───── Text passage
After the eleventh film in the Puppet Master mainline series, Full Moon Features has begun applying itself to making spin-off sequels – first seen with 2020‘s Blade: The Iron Cross.
In theory, I can see where they are coming from. Although the obvious would be to simply stop making Puppet Master movies and recognize that the well ran dry in the nineties, separating oneself from the main series makes sense. The budget restraints Full Moon now faces likely makes it difficult to animate the puppets every go around, especially Six Shooter, so it must be nice to narrow in on one puppet instead. Plus, it makes it so they aren’t beholden to a strict lore (not that Puppet Master exactly follows its own continuity).
This time around, we have Puppet Master: Doktor Death.
For many who have seen at least a couple Puppet Master films (or those brave enough to have seen all of them, like myself), you’d be forgiven for not really remembering Dr. Death. The character was only seen in one prior film – Retro Puppet Master (Puppet Master 7), where he was introduced as a puppet carrying the soul of a medical student who once helped Andre Toulon.
──────────
───── Listed records
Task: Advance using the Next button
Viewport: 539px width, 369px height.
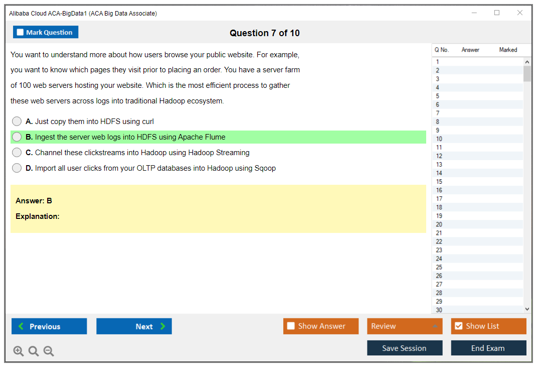Action: coord(134,326)
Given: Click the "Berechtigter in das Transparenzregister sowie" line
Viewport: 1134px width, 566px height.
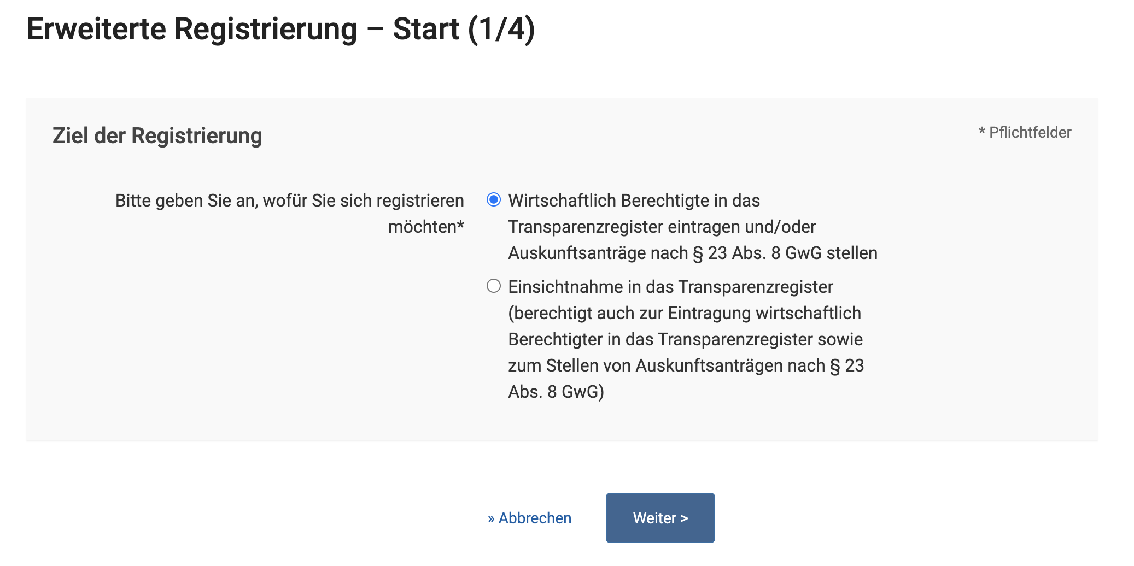Looking at the screenshot, I should [x=685, y=339].
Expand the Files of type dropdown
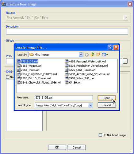 click(90, 105)
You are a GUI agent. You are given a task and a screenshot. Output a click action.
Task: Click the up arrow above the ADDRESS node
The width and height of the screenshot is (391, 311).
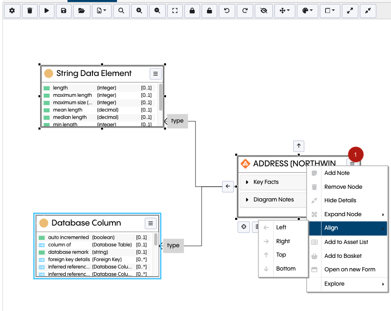point(299,146)
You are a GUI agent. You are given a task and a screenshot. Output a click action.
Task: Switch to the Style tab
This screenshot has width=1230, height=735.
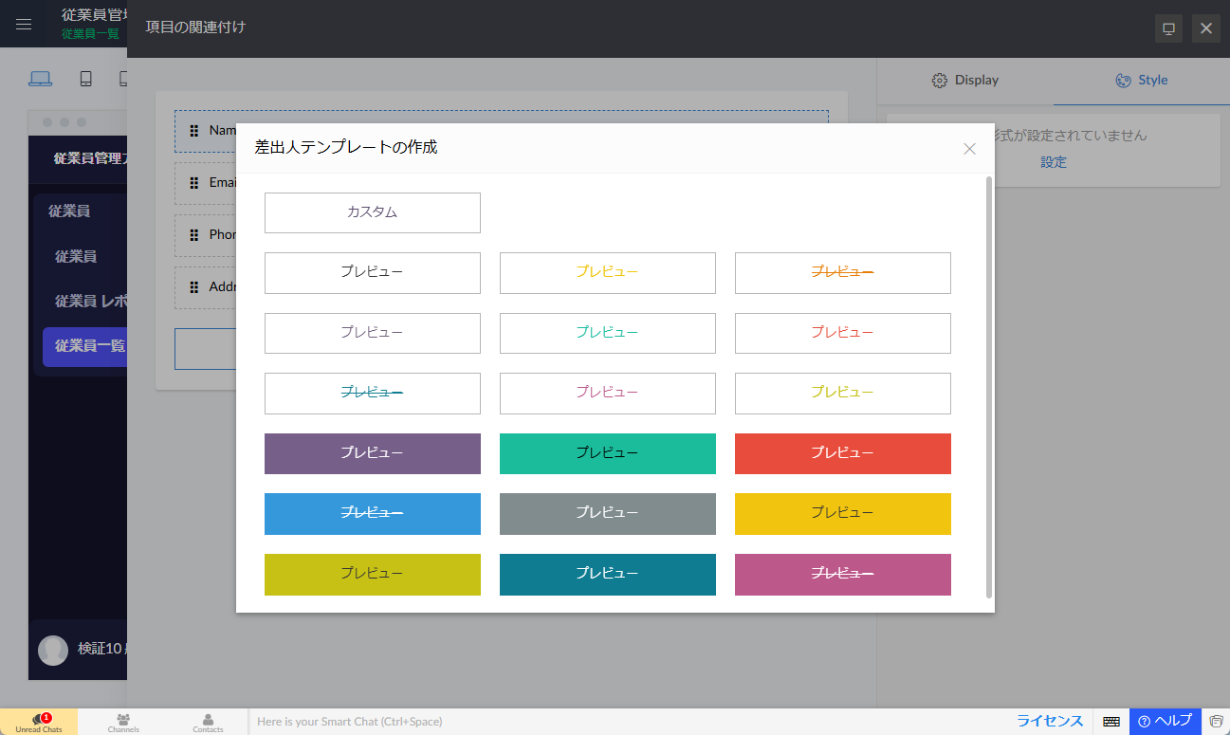[1141, 80]
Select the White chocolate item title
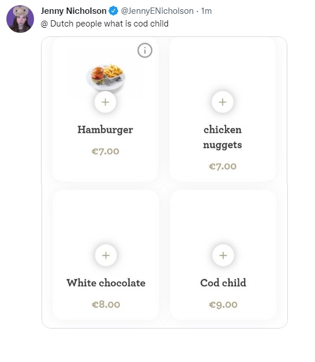 (x=106, y=283)
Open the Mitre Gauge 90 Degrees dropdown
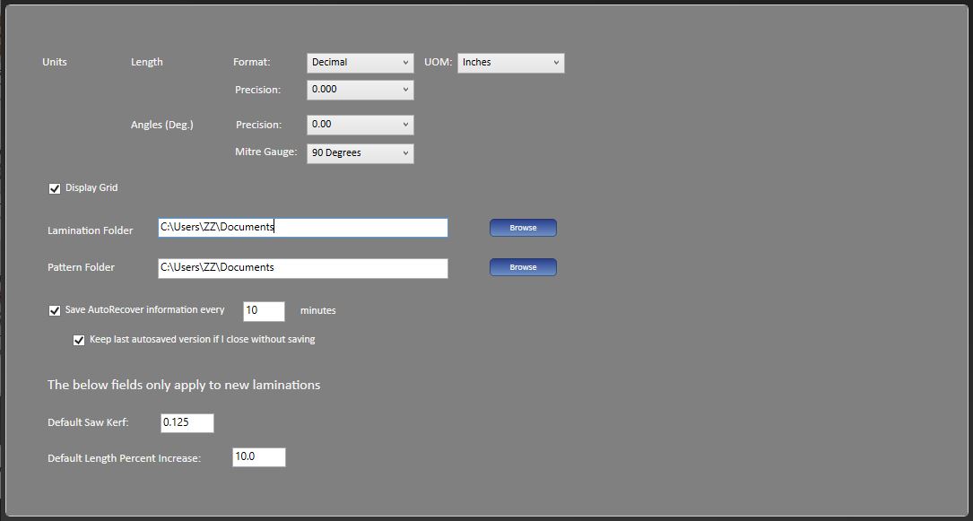Viewport: 973px width, 521px height. click(x=360, y=153)
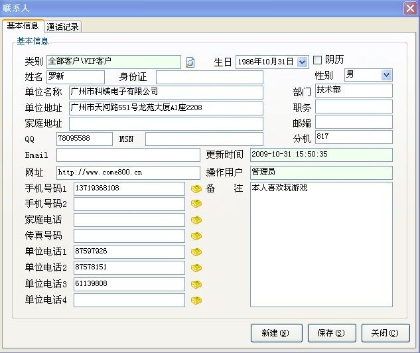Image resolution: width=420 pixels, height=353 pixels.
Task: Select the 基本信息 tab
Action: (23, 26)
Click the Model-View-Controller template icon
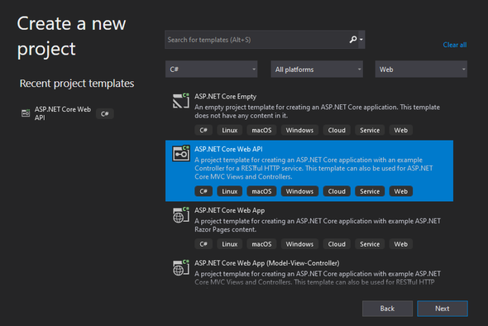This screenshot has width=488, height=326. pos(181,268)
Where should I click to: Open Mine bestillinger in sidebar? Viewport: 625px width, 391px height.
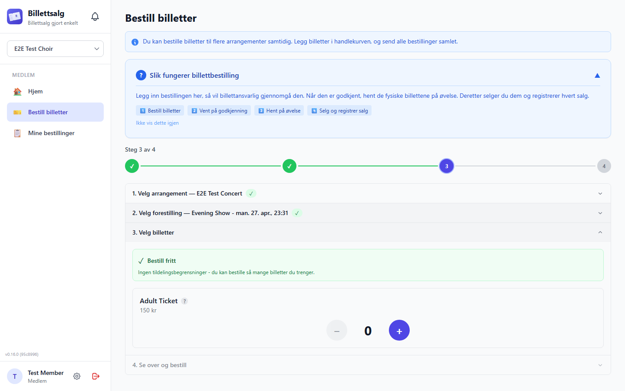[x=56, y=133]
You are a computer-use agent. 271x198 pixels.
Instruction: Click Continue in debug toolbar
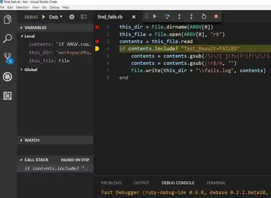point(155,17)
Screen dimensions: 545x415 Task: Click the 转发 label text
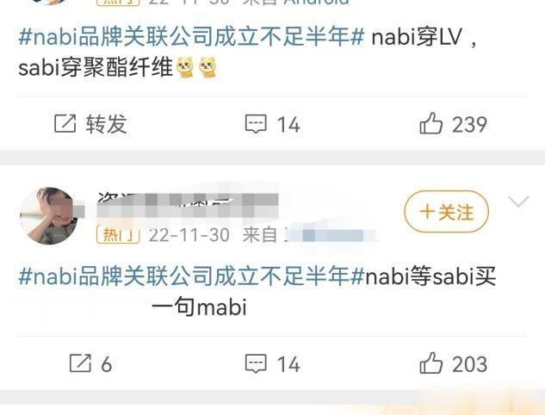click(107, 124)
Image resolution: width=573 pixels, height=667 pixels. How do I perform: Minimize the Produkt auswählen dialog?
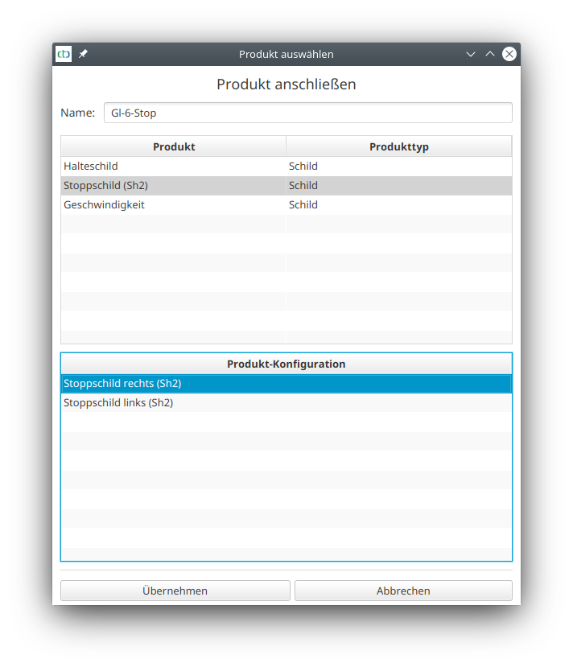(471, 54)

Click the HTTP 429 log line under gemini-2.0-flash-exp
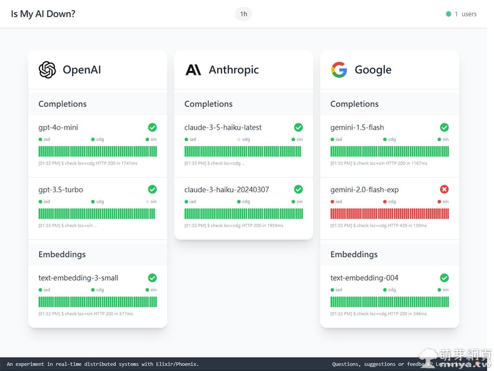click(x=378, y=226)
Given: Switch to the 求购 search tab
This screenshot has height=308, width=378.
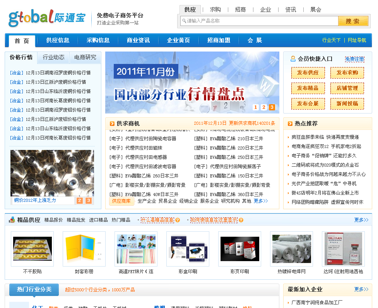Looking at the screenshot, I should coord(215,9).
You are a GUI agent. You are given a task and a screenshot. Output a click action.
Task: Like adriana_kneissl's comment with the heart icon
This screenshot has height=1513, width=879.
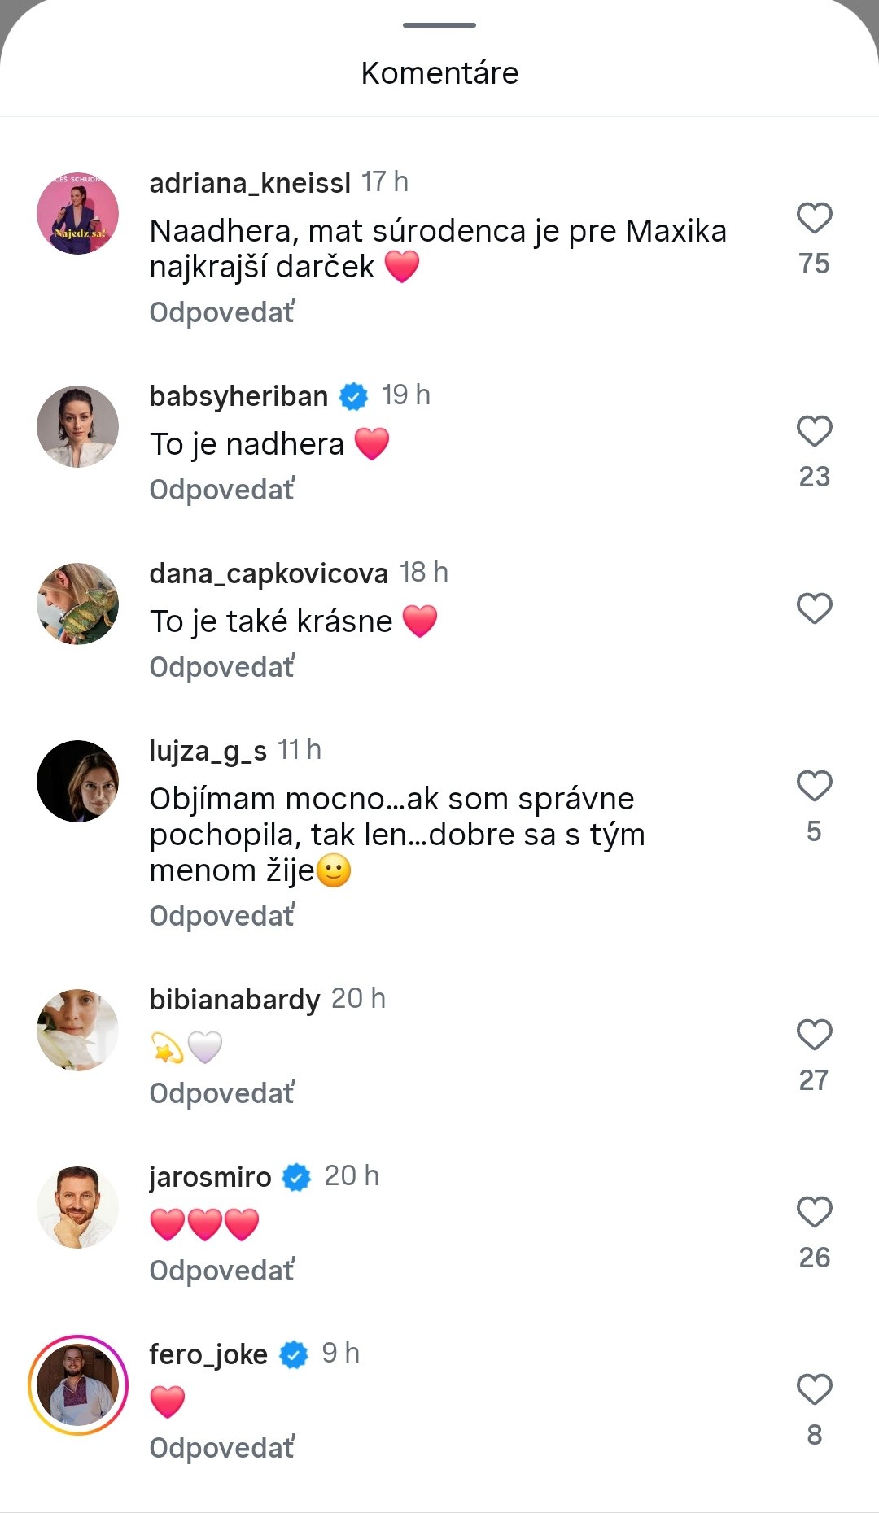tap(813, 218)
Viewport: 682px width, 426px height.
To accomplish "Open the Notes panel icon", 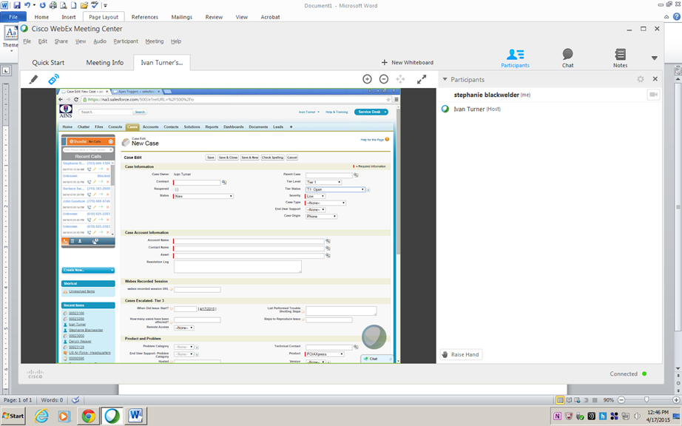I will point(620,58).
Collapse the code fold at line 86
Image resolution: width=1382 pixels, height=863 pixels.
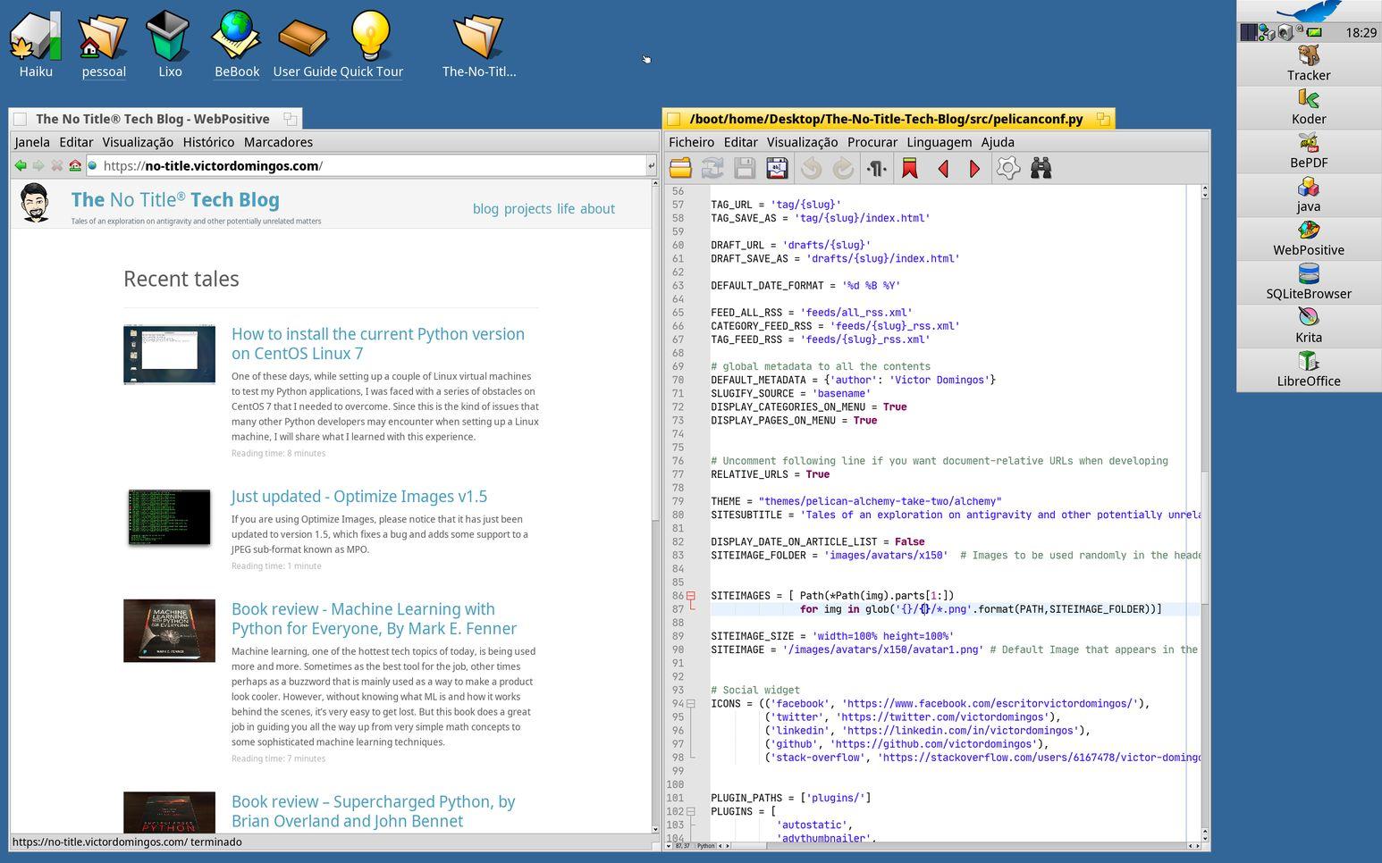[x=690, y=596]
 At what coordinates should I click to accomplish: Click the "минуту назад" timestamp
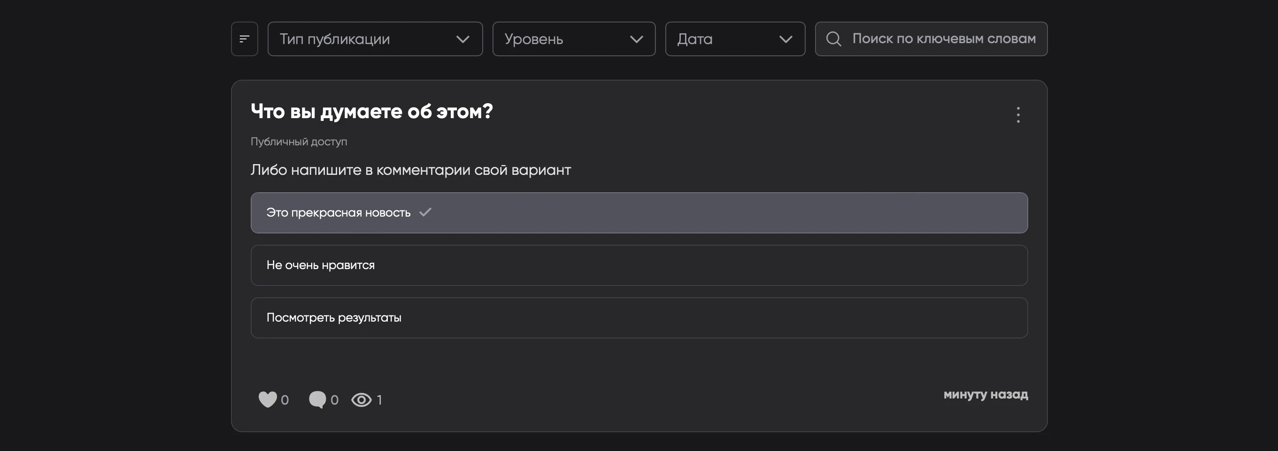click(x=985, y=395)
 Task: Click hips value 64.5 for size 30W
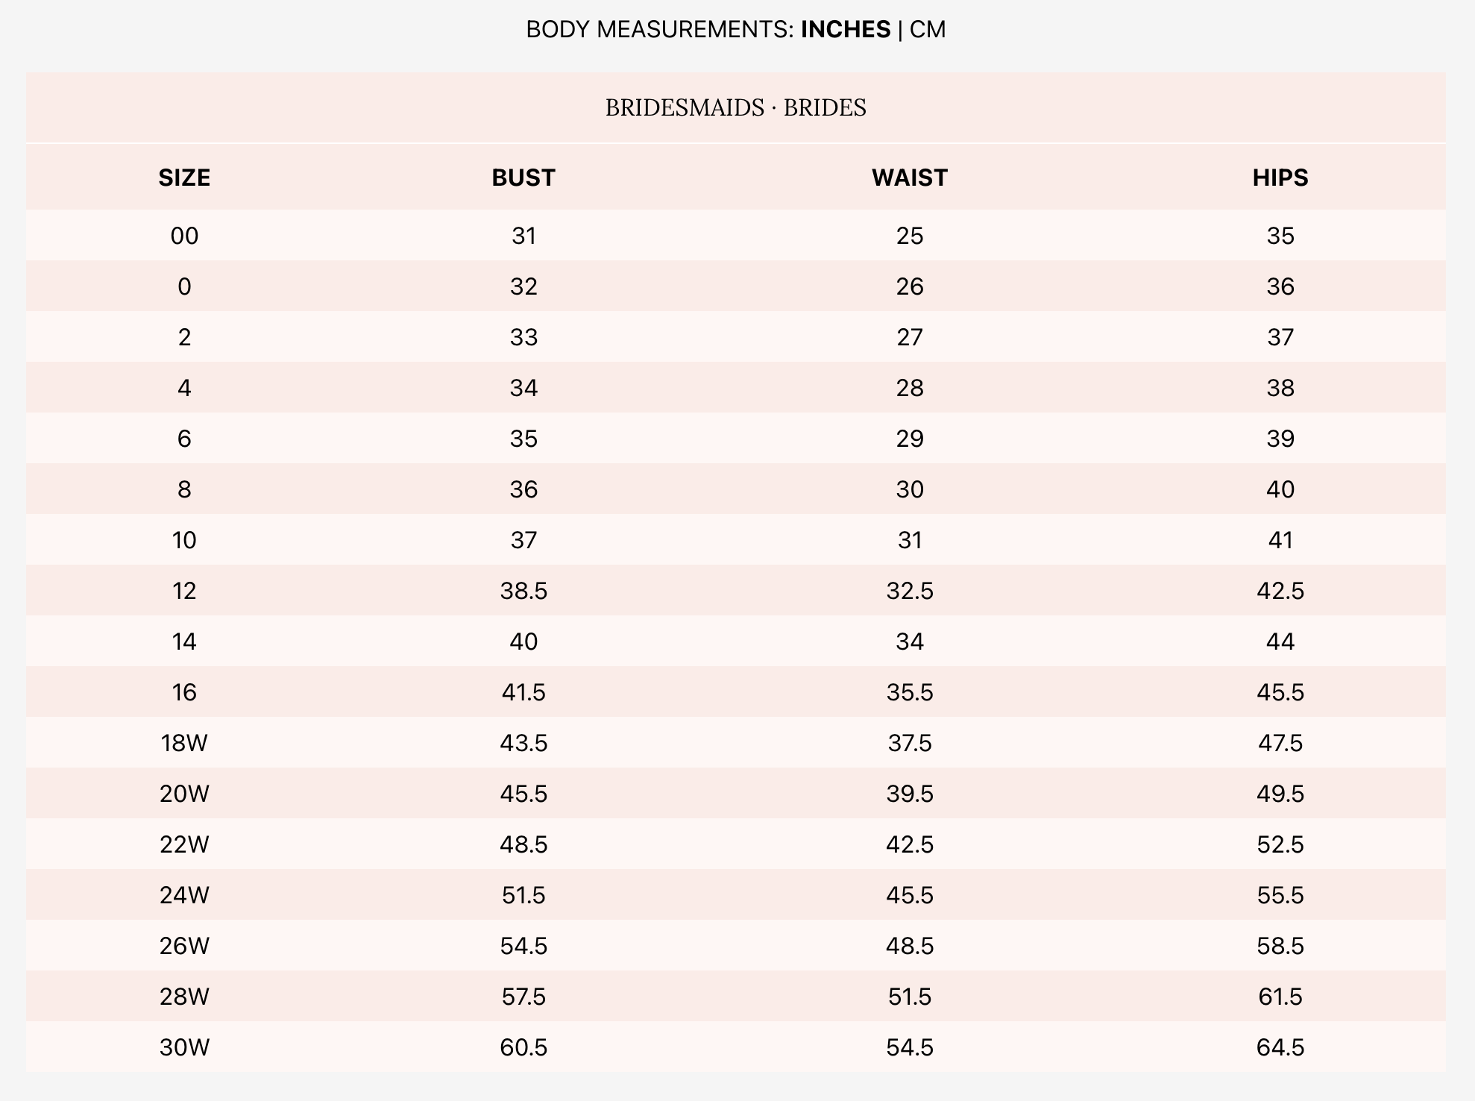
──────────
> [Aim of the task]:
Continue the review of Puppet Master: Doktor Death above, starting right after its last sentence.

> [Response area]:
The film is directed by Dave Parker, whose directorial resume, you might be familiar with. He directed The Hills Run Red, a slasher that rocked a budget of 4.5 million and a screenplay written by the co-writer of The Crow film (I’ve seen the film, but I could not tell you a single thing about it). In terms of Full Moon fare, Parker also directed The Dead Hate the Living.
Story wise, the newest Puppet Master follows a young woman who begins her job as one of the caregivers of a nursing home called Shady Oaks. On her first day, they are cleaning out the rooms of one of the deceased patients and stumble on an old trunk housing the Dr. Death puppet. As you might surmise, havoc ensues once he is unleashed.
Something I appreciated about the film was that it wasn’t as complicated as more recent Puppet Master films. In the early days, Puppet Master was more-or-less a slasher film, but by Puppet Master III (my favorite Puppet Master), our antagonists became protagonists – at times, abiding by whoever controlled them, at others, outright having consciences and seeking out their own sense of vigilante justice. ‘Pint-sized heroes,” that was what I remember them called in one of the summaries from their box-art over a decade ago. I appreciated that they tried something new, and, at times, it worked, but, nowadays, they’ve really lost the plot, so to speak.
All the backtracking and muddying, the idea of a simple film with Dr. Death wreaking havoc was a breath of fresh air in my book.
For that reason, I would argue that Puppet Master: Doktor Death is the most palatable mainline Puppet Master film since the turn of the millennium.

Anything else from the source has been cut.